(Excerpt from a dataset)
= = = =
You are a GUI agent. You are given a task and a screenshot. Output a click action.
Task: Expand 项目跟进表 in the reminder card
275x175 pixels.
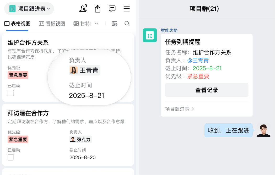tap(180, 109)
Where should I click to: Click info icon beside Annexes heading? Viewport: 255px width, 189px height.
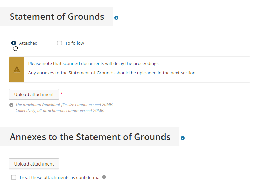pos(183,138)
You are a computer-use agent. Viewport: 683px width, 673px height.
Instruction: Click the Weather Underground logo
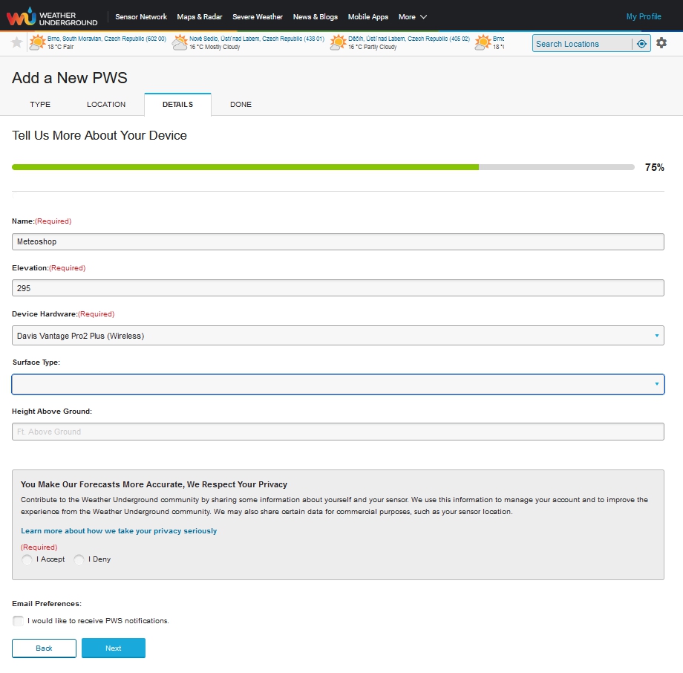[x=52, y=16]
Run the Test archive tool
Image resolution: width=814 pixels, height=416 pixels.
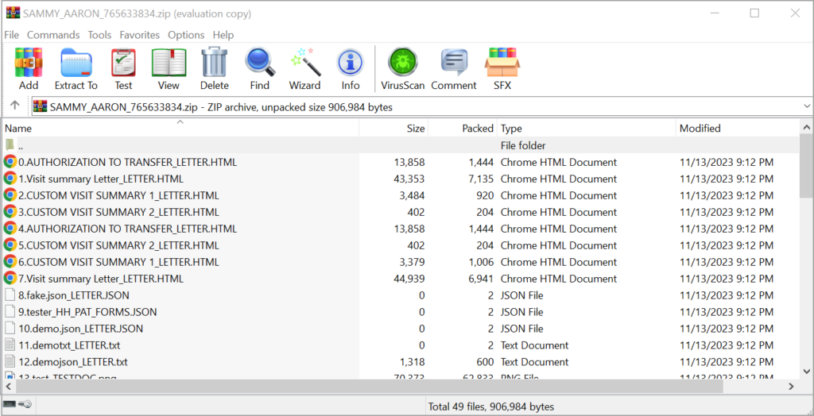(123, 68)
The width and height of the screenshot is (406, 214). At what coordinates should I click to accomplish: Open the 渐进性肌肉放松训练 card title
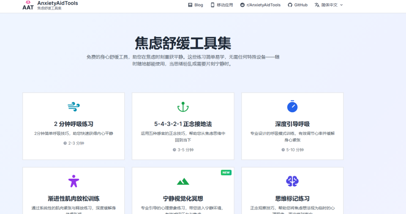point(74,199)
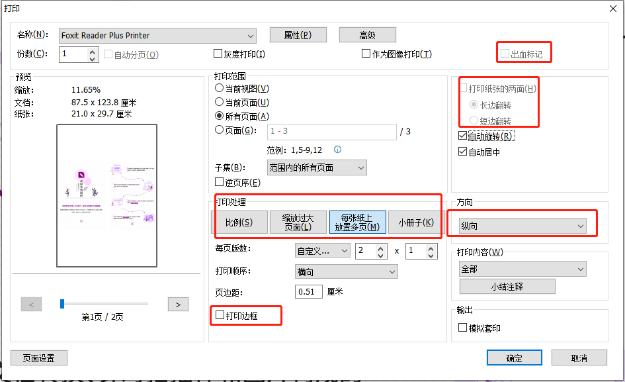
= = = =
* Stated exercise
Please reproduce, word for word, everything from the line containing "Run the Test archive tool" down to the end of the items, including both of those lines. Leave the pictures out of your answer.

* Correct answer
Run the Test archive tool
Image resolution: width=814 pixels, height=416 pixels.
(123, 68)
The width and height of the screenshot is (406, 214). At what coordinates should I click to accomplish: Open the 渐进性肌肉放松训练 card title
point(74,199)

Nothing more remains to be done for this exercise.